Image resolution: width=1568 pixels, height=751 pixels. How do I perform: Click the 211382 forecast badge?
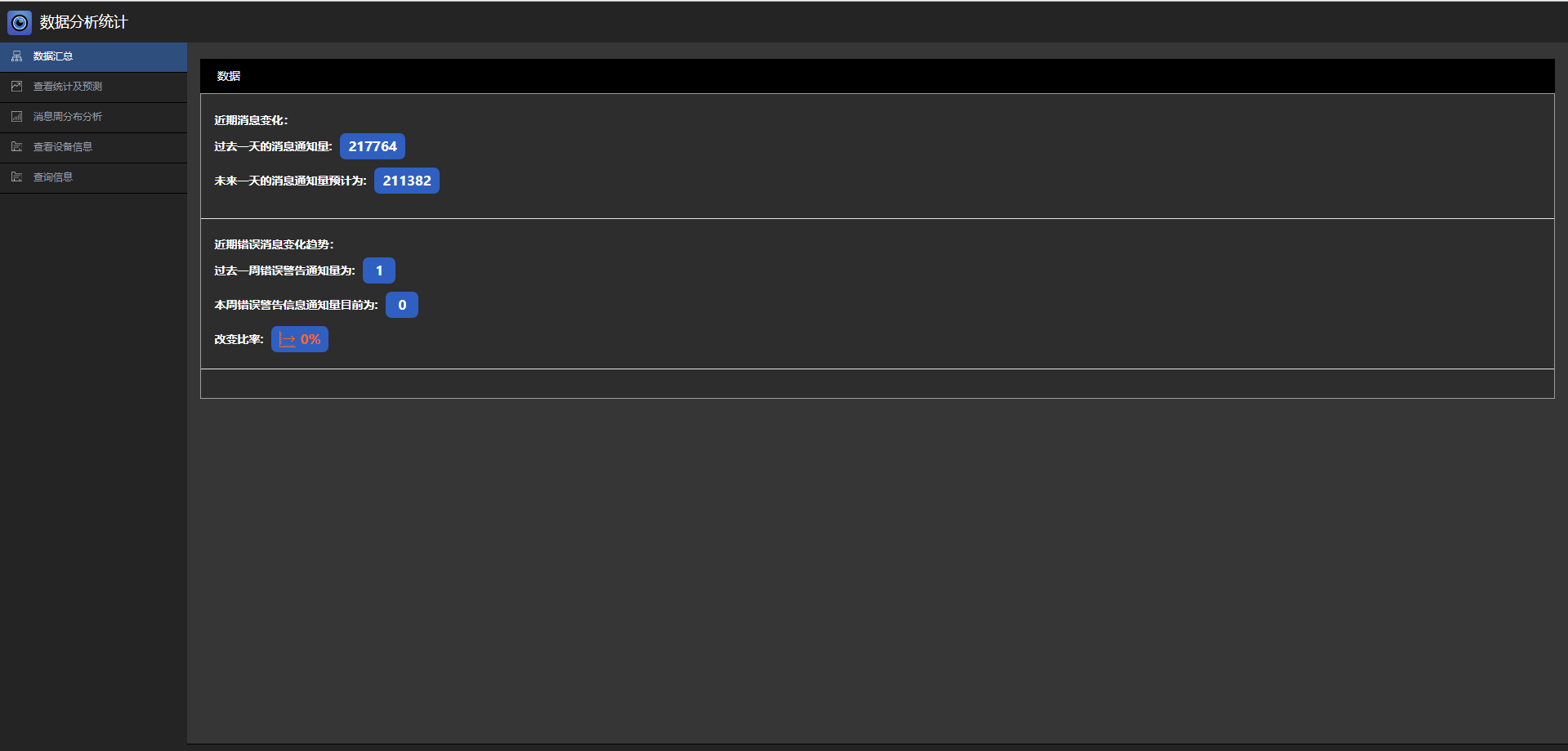[x=407, y=181]
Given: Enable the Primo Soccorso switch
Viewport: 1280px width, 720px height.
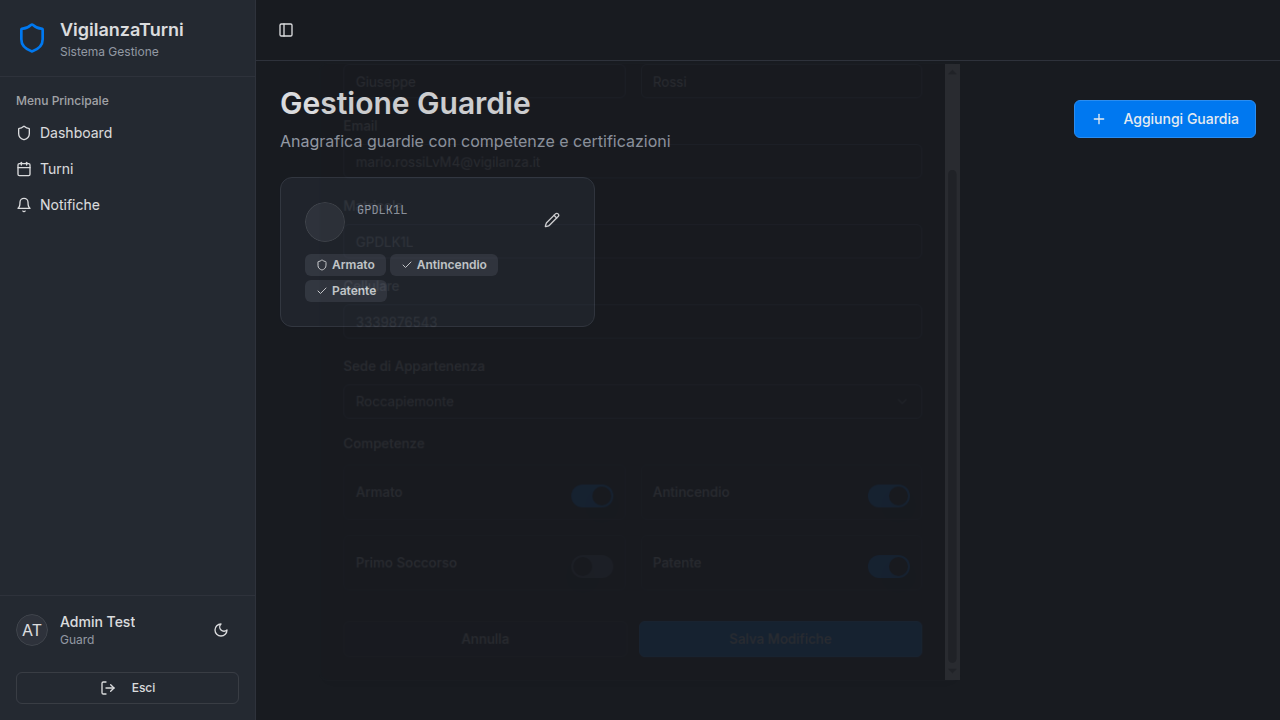Looking at the screenshot, I should point(591,567).
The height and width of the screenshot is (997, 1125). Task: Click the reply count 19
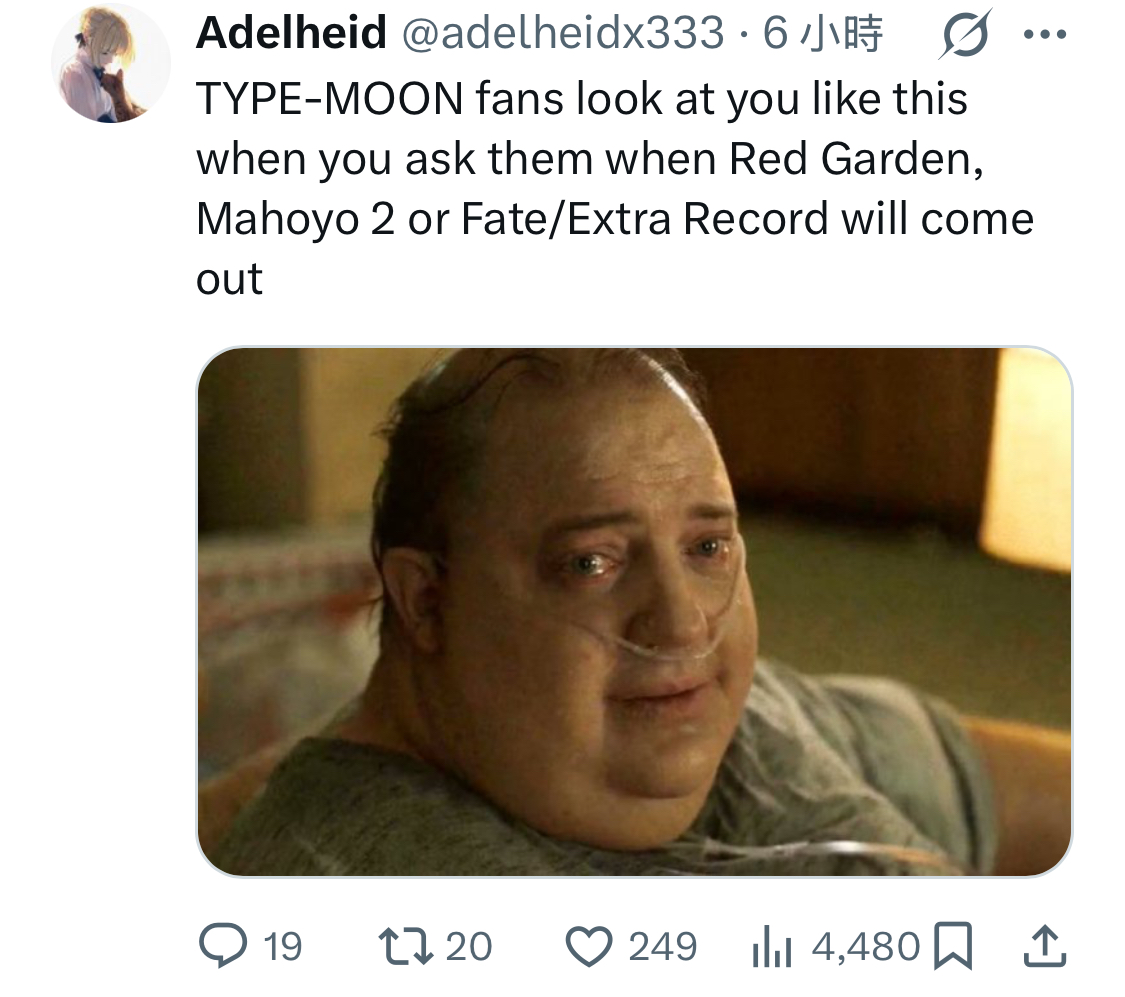tap(283, 947)
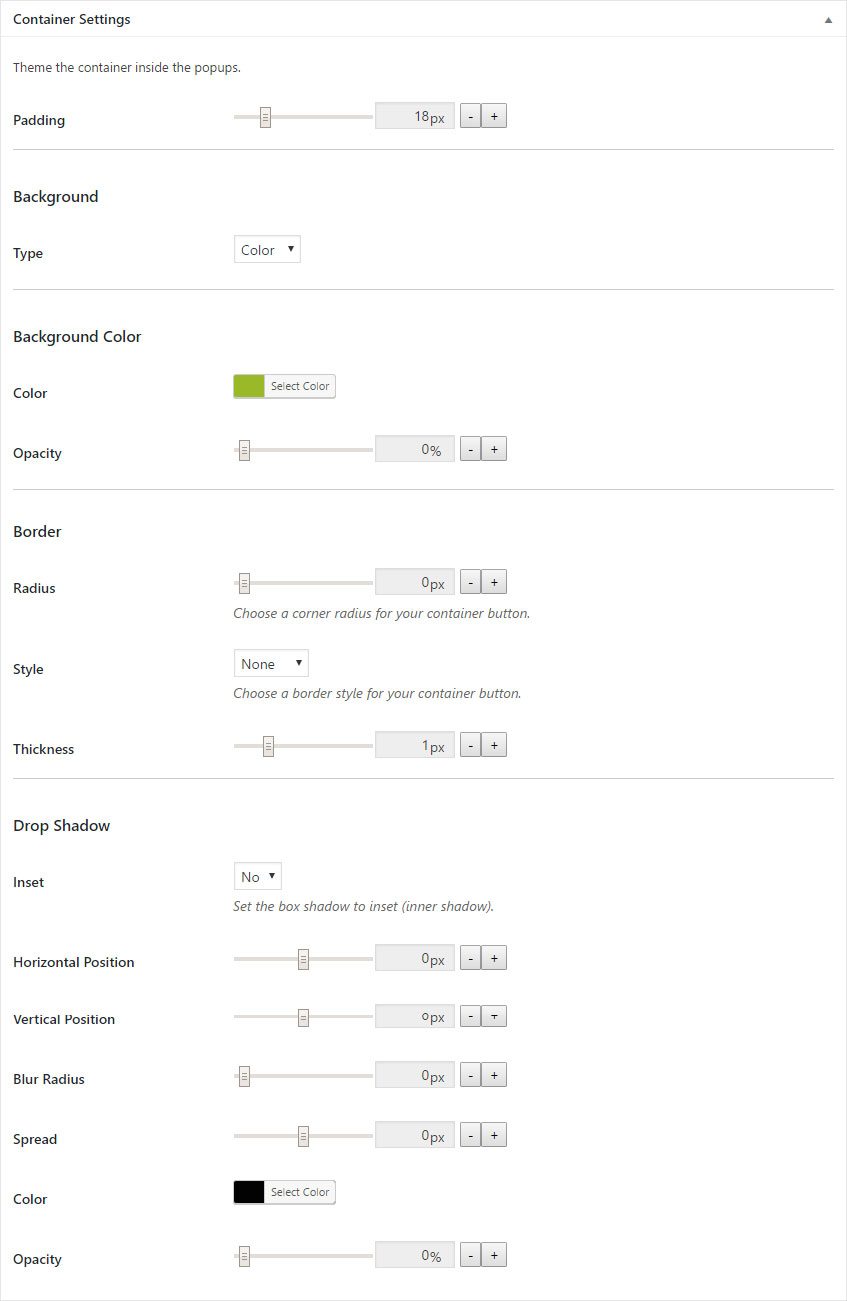847x1301 pixels.
Task: Increase Horizontal Position with plus button
Action: [494, 957]
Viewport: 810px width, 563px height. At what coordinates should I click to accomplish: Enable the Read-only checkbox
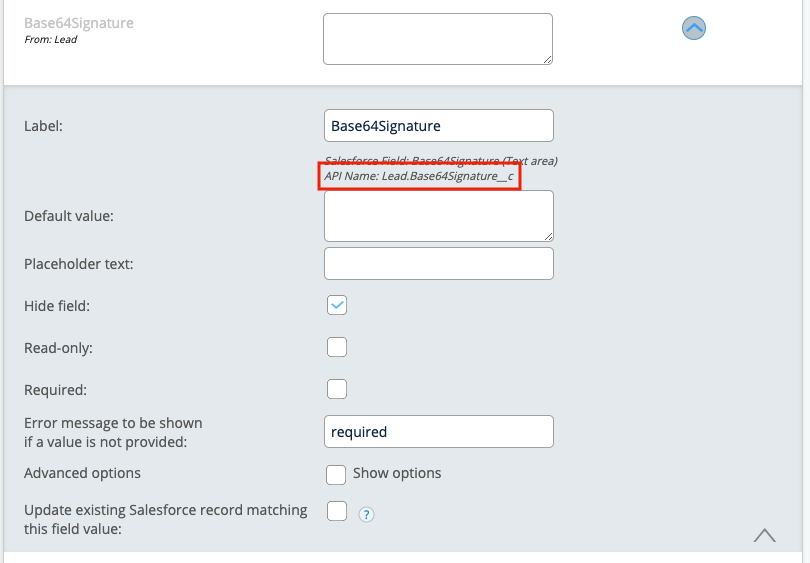(337, 347)
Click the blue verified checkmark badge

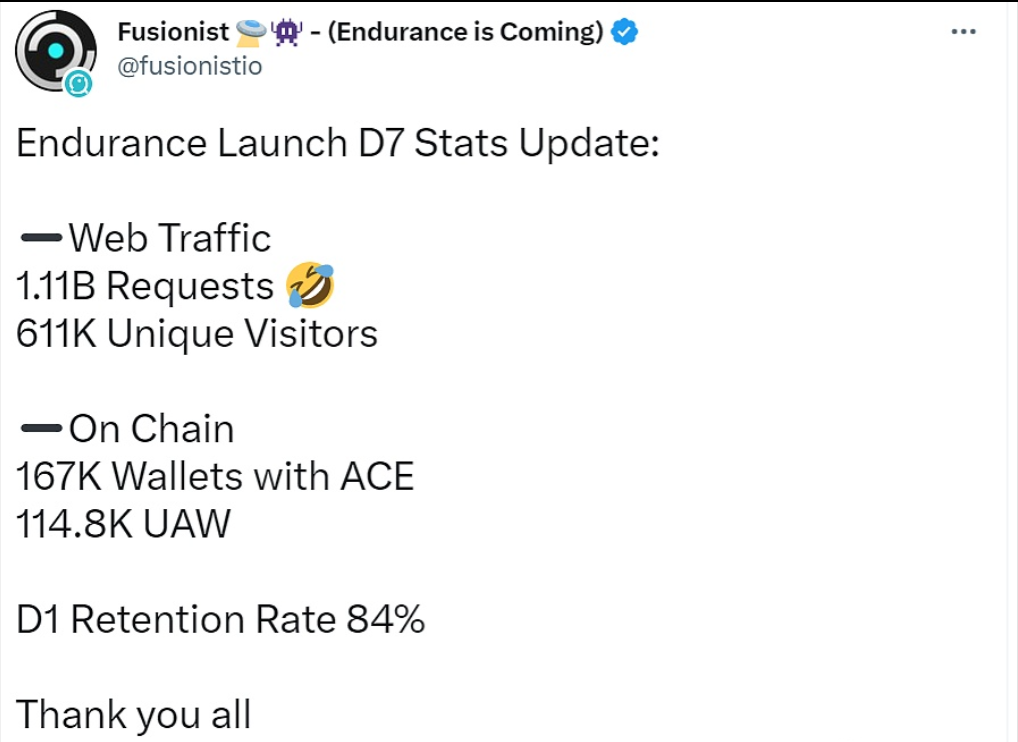click(625, 32)
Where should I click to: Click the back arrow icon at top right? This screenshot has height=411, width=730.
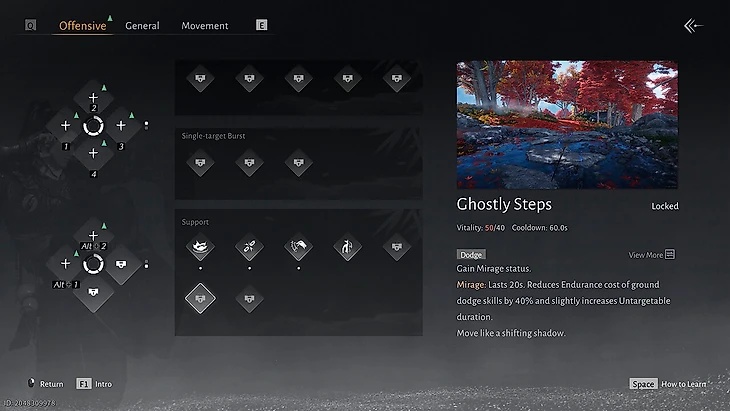[x=693, y=26]
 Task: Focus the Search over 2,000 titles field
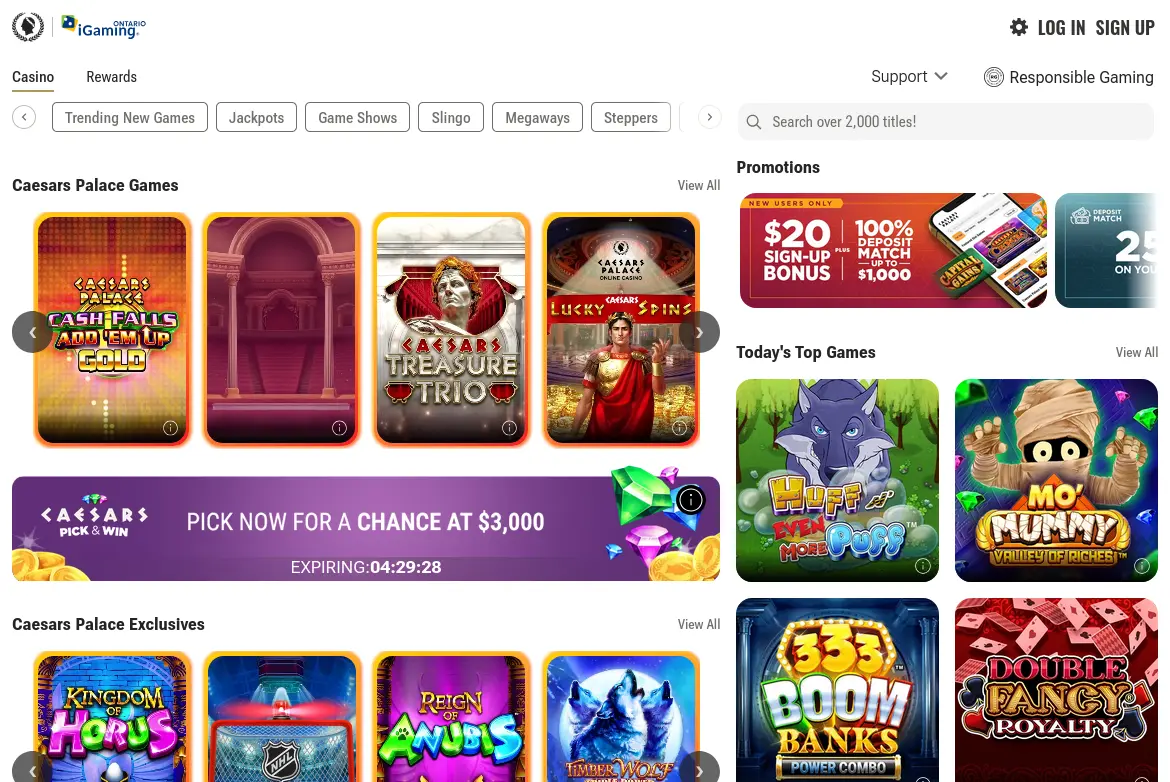pos(945,122)
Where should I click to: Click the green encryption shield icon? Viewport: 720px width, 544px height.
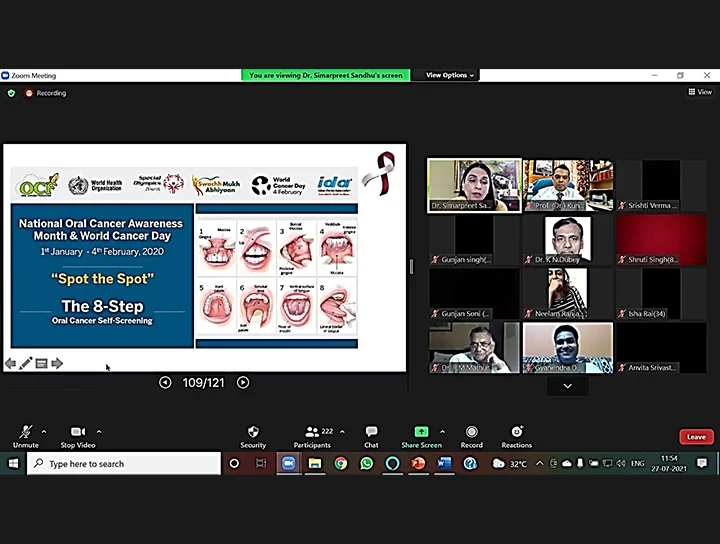(x=11, y=93)
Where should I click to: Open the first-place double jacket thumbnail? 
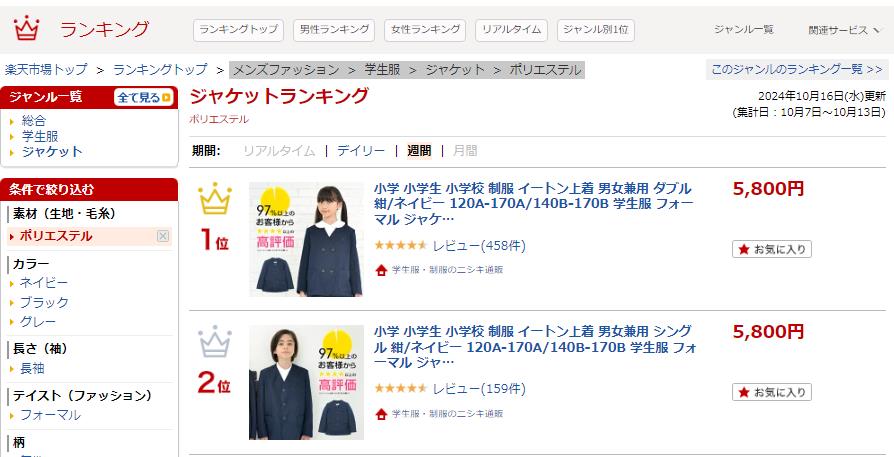(x=306, y=239)
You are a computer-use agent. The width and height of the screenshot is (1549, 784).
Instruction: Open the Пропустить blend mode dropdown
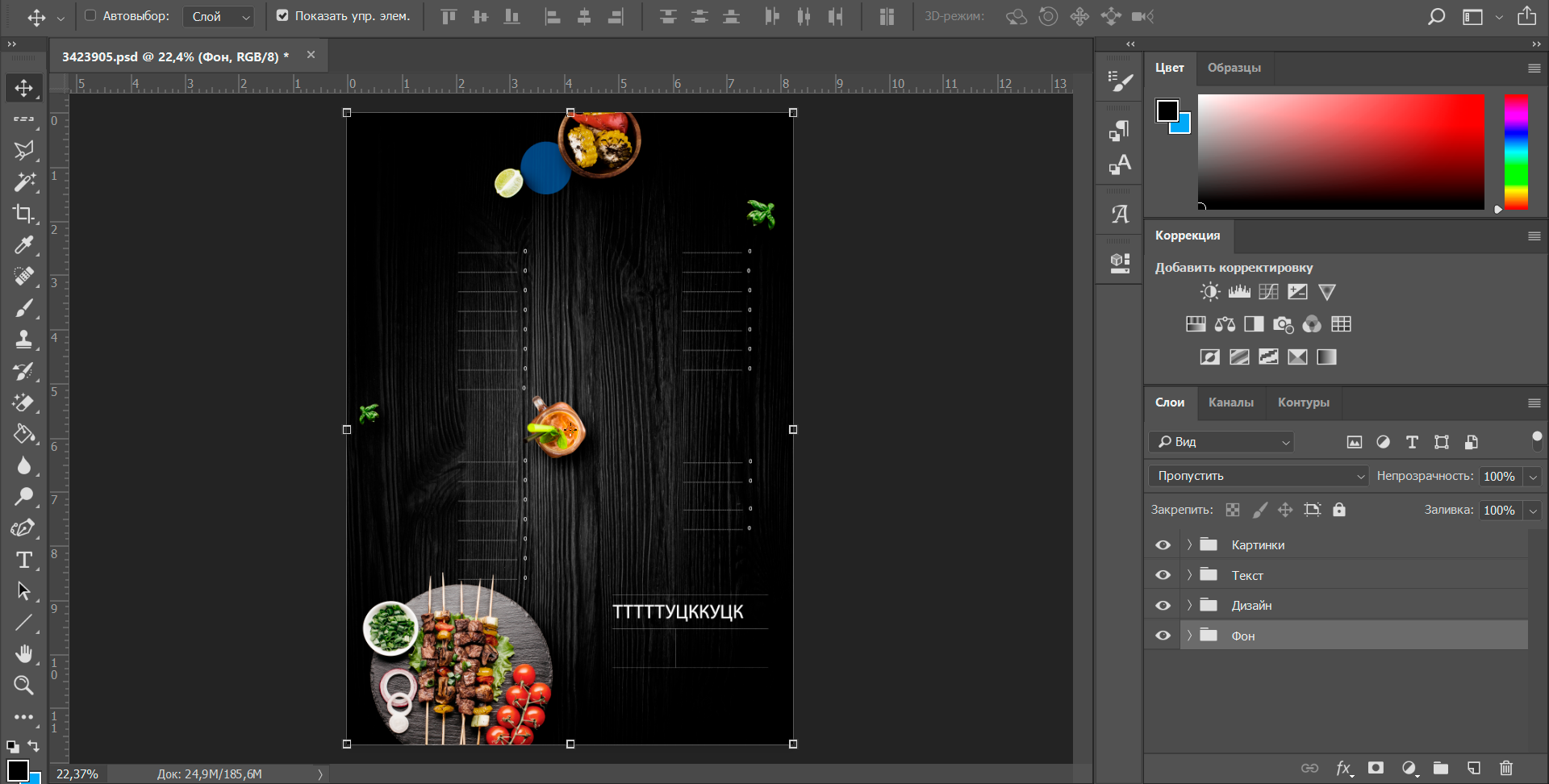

⁂

Pictures stay out, but every record above is to be returned exactly.

Image resolution: width=1568 pixels, height=751 pixels. How do I perform: Click the 211382 forecast badge?
[x=407, y=181]
Given: Enable the Primo Soccorso switch
Viewport: 1280px width, 720px height.
Looking at the screenshot, I should point(591,567).
The height and width of the screenshot is (997, 1125). Task: Click the reply count 19
tap(283, 947)
847x1301 pixels.
Task: Increase Horizontal Position with plus button
Action: [494, 957]
Viewport: 810px width, 563px height. At what coordinates should I click to accomplish: Enable the Read-only checkbox
(337, 347)
Click the blue verified checkmark badge

click(625, 32)
Where should I click to: Click the back arrow icon at top right? This screenshot has height=411, width=730.
[x=693, y=26]
 Task: Focus the Search over 2,000 titles field
pos(945,122)
Where should I click to: Click the green encryption shield icon? Viewport: 720px width, 544px height.
(x=11, y=93)
Where should I click to: Open the first-place double jacket thumbnail? 
(x=306, y=239)
You are a computer-use agent. The width and height of the screenshot is (1549, 784).
Instruction: Open the Пропустить blend mode dropdown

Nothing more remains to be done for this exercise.